This is a major change from the past, when sponsors of ENDA refused to include transgender protections because it would make passage of the bill more difficult. Of course, that was when the bill had a chance of passage. In fact, I heard that in 1996 it came one vote shy of passage. Now, however, it has no chance while the Republicans are in control of the committees through which the bill must pass to get to a vote. I had understood that, in its last iteration in 2004, there were probably more than enough votes in Congress to pass it, but there was no chance of its getting through committee, and, in fact, it never did come to a vote. Around that time, HRC and other major gay rights groups agreed that, in the future, they would not support the bill unless it included protection for transgender employees.
As those of you follow my blog know, the LGBT community is not one big happy acronymic family. There are significant political tensions between the various groups. This situation was no exception. There was strenuous opposition to this stand from other gay and lesbian activists. Chris Crain, who recently stepped down as executive editor of the Washington Blade, published an editorial entitled "ENDA gets trans-jacked." Crain, a graduate with honors of Harvard Law School and Vanderbilt University, argued that HRC's "mind-boggling decision is wrong politically, legally and morally."
IF HRC AND these other groups have their way, workplace protection for gays and bisexuals will be held hostage until a majority in Congress (and the president) agrees to protection for transgendered employees...And it's the latest sign that the groups at the supposed helm of the movement for gay civil rights are out of touch with their constituents and sadly adrift when we need them the most....If legislation can be achieved that wins some civil rights for some people — in this case, almost all of HRC's constituents —that is better than nothing. ...It would be wrong and immoral for us to expect others to betreated unfairly until we are treated equally. And it is just as wrong and just as immoral for transgendered people and their P.C. allies in gay rights groups to expect the same.

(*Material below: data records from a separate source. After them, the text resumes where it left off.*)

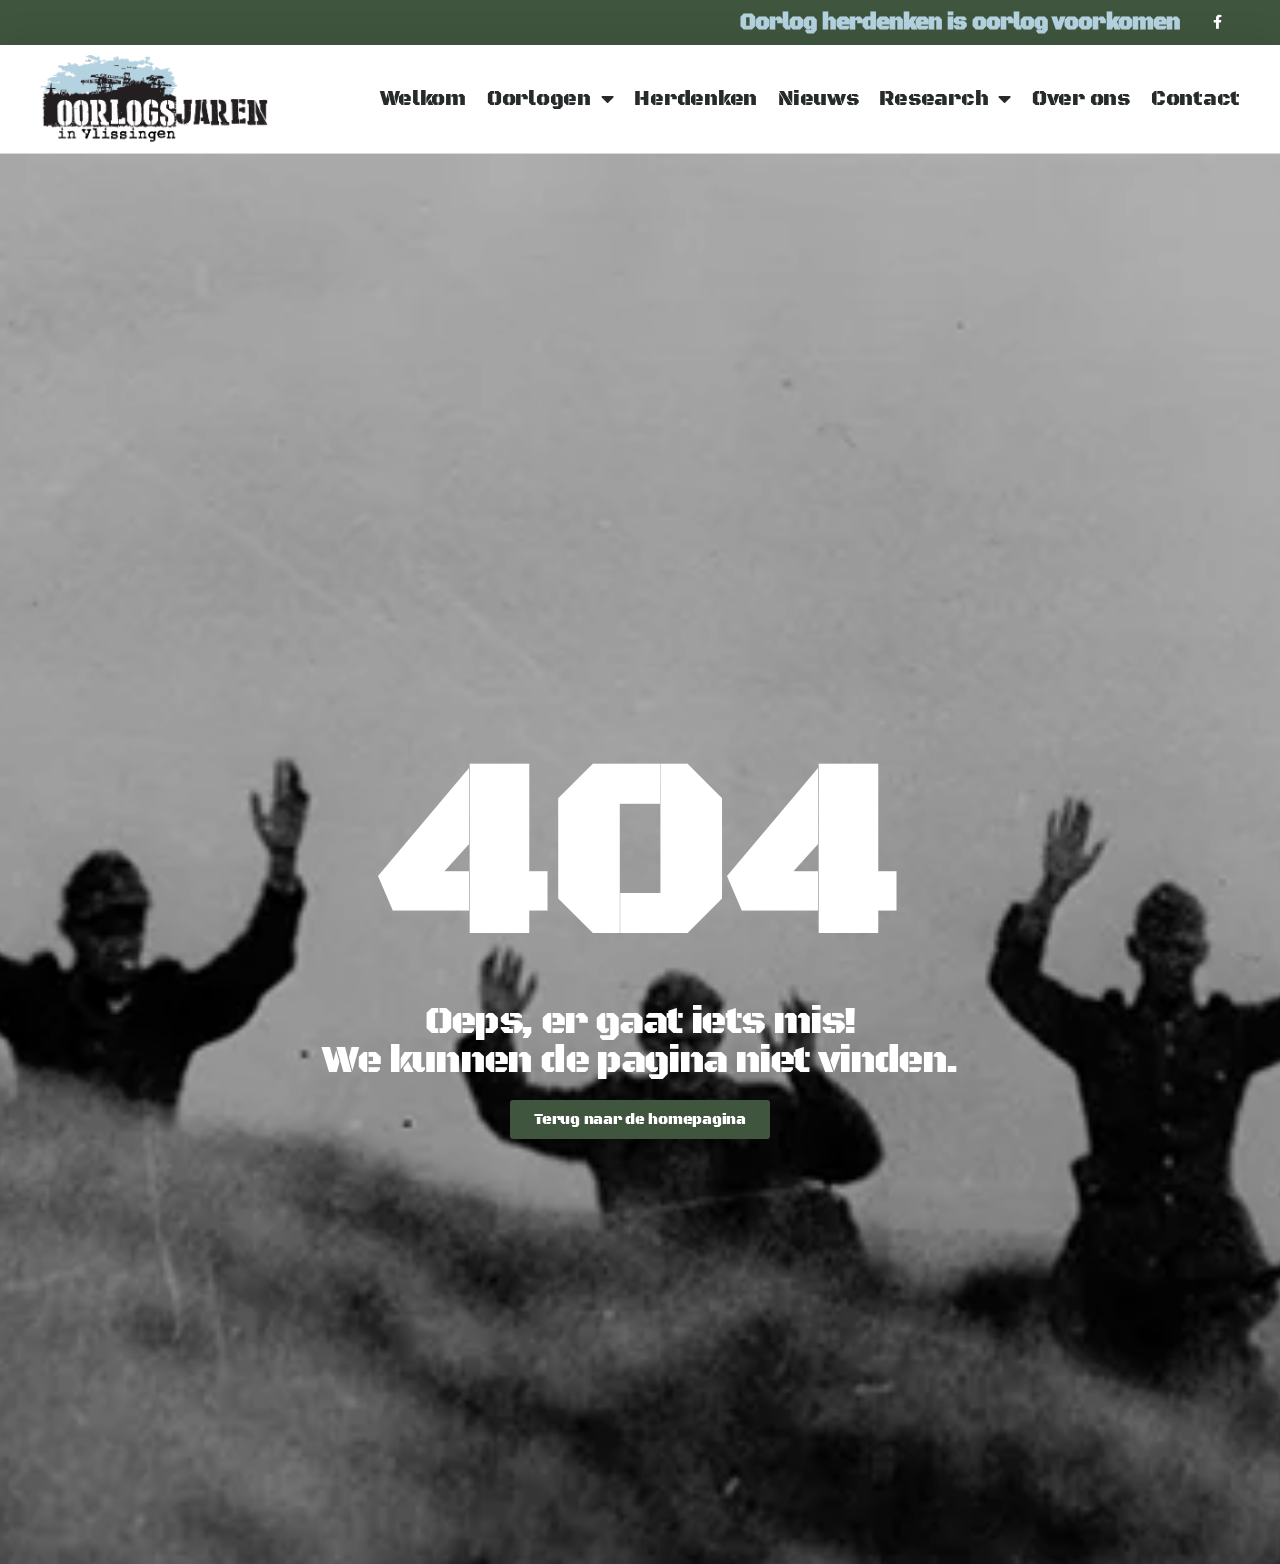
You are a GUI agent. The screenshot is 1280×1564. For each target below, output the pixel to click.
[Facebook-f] (1217, 22)
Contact (1195, 99)
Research (933, 99)
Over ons (1081, 99)
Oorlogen (539, 99)
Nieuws (818, 99)
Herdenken (695, 99)
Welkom (423, 99)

Interestingly, to show how times have changed for transgender people even in the past two years, sponsor Barney Frank, who has opposed transgender inclusion in the past, now says he believes a carefully drafted "trans-inclusive" ENDA would likely receive the same if not more co-sponsors than the earlier version did in 2004.
According to Frank, the revised bill also will include language that allows employers to retain dress code requirements consistent with existing federal non-discrimination laws. I've discussed the dress code question in previous blogs. Surprisingly, he said such language would make it clear that an employer would not be forced to hire someone “with a beard wearing a dress.” I'd be very curious to see that language. I have some concern that such language might validate odious dress codes that force women to wear high heels and makeup, such as that upheld by the ridiculous recent Ninth Circuit decision in Jespersen v. Harrah's Casino. However, Frank has said he would not release the draft bill before he and his House colleagues introduce it early next year. But more likely, the language tracks that used in the 2003 California statute
Nothing in this part relating to gender-based discrimination affects the ability of an employer to require an employee to adhere to reasonable workplace appearance, grooming, and dress standards not precluded by other provisions of state or federal law, provided that an employer shall allow an employee to appear or dress consistently with the employee's gender identity.
As an interesting sidenote, the introduction of this new bill could fuel arguments against protection for transgender employees based on the existing Title VII prohibition against sex discrimination. Most federal courts have ruled that sex discrimination is not invoked by firing someone because of sex reassignment, partly because the US Congress has consistently introduced bills to prohibit sexual orientation discrimination since the early 1960s. Those courts have reasoned that if Congress intended "sex" discrimination to include transgender employees, the bills would not have been necessary. A few courts have rejected this argument, on the grounds that sexual orientation and gender identity are different, as well as on the sound reasoning that there may have been many other reasons for the introduction of such bills.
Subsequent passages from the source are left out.